Molti vollero dopo ancora da lei qualcosa.

“Perché già che ci sei non ti prostituisci?

Tanto per quello che sei ora non vali niente!”

La Verità sapeva di essere in un pasticcio

E il suo corpo attirava i membri del Popolo.

Fu così che un mercante si mise in mezzo:

“Il Popolo se vuole la Verità nuda

Non solo dovrà pagare per averla

Ma dovrà contendersela in un’asta

Offrendo qualcosa in più di un altro.

Tutti si azzuffarono per la nuda Verità 

Che finì per paura col rivestirsi. 

Il mercante comprese avvilito

che nulla avrebbe guadagnato. 

Fu così che la nuda Verità per fortuna 

non si concesse mai a nessuno.

 

(Dipinto: “SellingSlaves in Rome” di Jean-Léon Gérome 1876) "Pollice Dritto" di M.M.)
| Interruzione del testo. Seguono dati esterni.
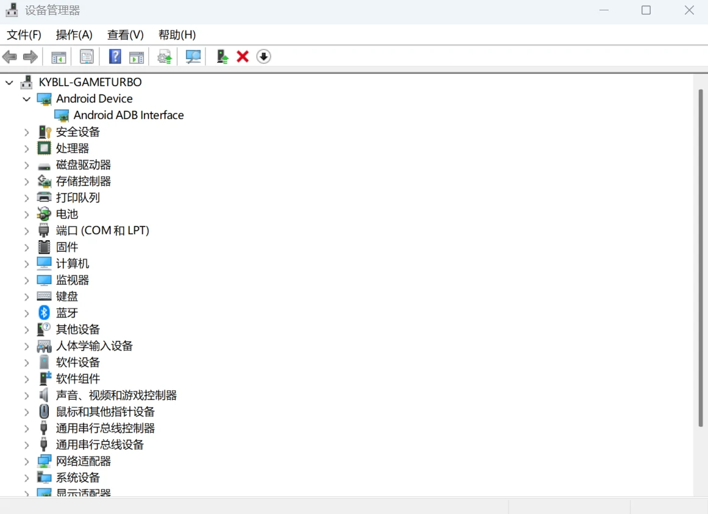
Task: Click the Update driver green-arrow icon
Action: (x=222, y=57)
“La Condanna e il Perdono”

 

Nell’arena il popolo chiese morte:

“Tu gladiatore… “ urlò come Condanna

“…uccidi senza esitare chi ha perso!”

Il gladiatore attraverso il Perdono

Decise di fermare il suo impeto

E non ebbe il coraggio di infierire.

“La Condanna non fa sempre giustizia,

Con quest’uomo sono stato all’osteria

E voglio per lui chiedere Perdono!”

La Condanna del popolo lo rintuzzò:

“Un arena è fatta per il sangue

E l’osteria per il vino e le bagasce,

Dimentica la tua amicizia e uccidi!”

Il gladiatore si rivolse all’imperatore

“Come posso uccidere un fratello

Con cui ho diviso donne e baldoria?”

“Io il popolo lo Perdono sempre…” 

Ammise l’imperatore di nascosto

“…ma se non mi ubbidisce,

Non esito per la sua Condanna!”

 

(Dipinto Jean-Leon Gerome “Pollice Verso” 1872) dalla raccolta "Pollice Dritto" di M.M.)

Il Vizio e la Noia

 

Il Vizio volle tentare la Noia:

“Per favore prova a farti un tiro

Il fumo ti farà superare ogni pigrizia!”

La Noia, curiosa, fumò senza pagare

E si rese conto cosa fosse uno sballo.

In estasi si fece ammaliare dal Vizio 

E quando volle fumare ancora

Il Vizio non vedendo il soldo sparì.

Fingendosi di nuovo persa

La Noia, indispettita e senza il Vizio,

Scoprì anche così di poter amare.

Il Vizio, ritrovando la Noia innamorata,

L’abbandonò allontanandosi da lei. 

Così, la Noia, si sdraiò di nuovo,

Crogiolandosi nel condividere la sua abulia, 

Solo nel desiderio di chi credeva di amare

Senza aver bisogno neanche di rivederlo.

Il Vizio cercò altrove le sue vittime

Provando a contaminarle con la sua magia 

E pur fingendo di essere lui stesso la Noia

Non volle incontrare più chi la vinse. 

Chi può ispirarsi e poi redimersi con l’amore,

non può essere più comprato da nessuno.

 

(Dipinto: Harem Pool, Jean-Léon Gérome 1876)"Pollice Dritto" di M.M.)